As well as performing the role of Camille, Anne Bertreau is also the piece’s writer – and when her character speaks and says that stories need to be told for things to change, she’s right. But who is telling the stories matter as much as the stories that are told. The idea of two sisters telling different migration stories is interesting, but only if both have stories to tell. Similarly, contrasting the experience of a white Frenchwoman migrating to another European country and that of a Muslim Moroccan woman moving to France is also an exciting premise – if those are the two characters recounting their experiences. In Behind Our Skin though, trying to combine the two aforementioned ideas resulted in a somewhat problematic final product.
Nevertheless, the performance itself holds your attention. It’s an event that confirms that storytelling is still a living art-form and one that can bring a lot of conversations into the spotlight. The acting is good on both sides, but Anne Bertreau (as pregnant Camille) is stronger in connecting with the audience. Also, it has to be mentioned that both Sophie and Anne Bertreau, native French speakers, act fluently in English, which is in itself very commendable especially considering the amount of text in Behind Our Skin.

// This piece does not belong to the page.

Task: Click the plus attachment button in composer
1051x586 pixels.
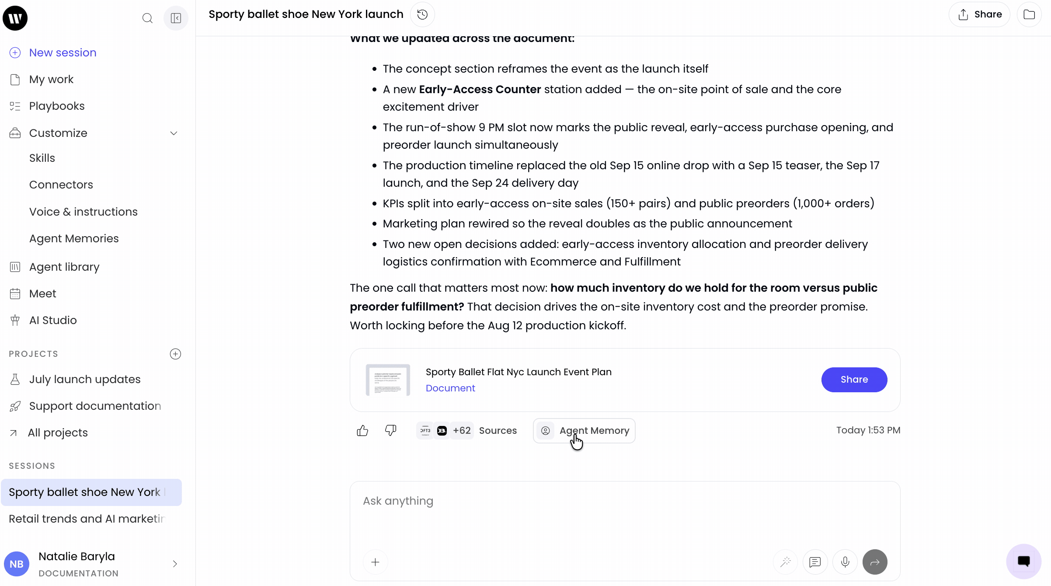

Behind Our Skin touches upon the important topic of white privilege, that rarely gets the attention it deserves. The differences between Camille’s and Naysam’s migrating experience are really staggering, although both are good people. The performance itself had a lot more potential than it realised in the end. Anne Bertreau is a talented writer as proven by Camille’s story, but more thought should be given to whose stories she should tell.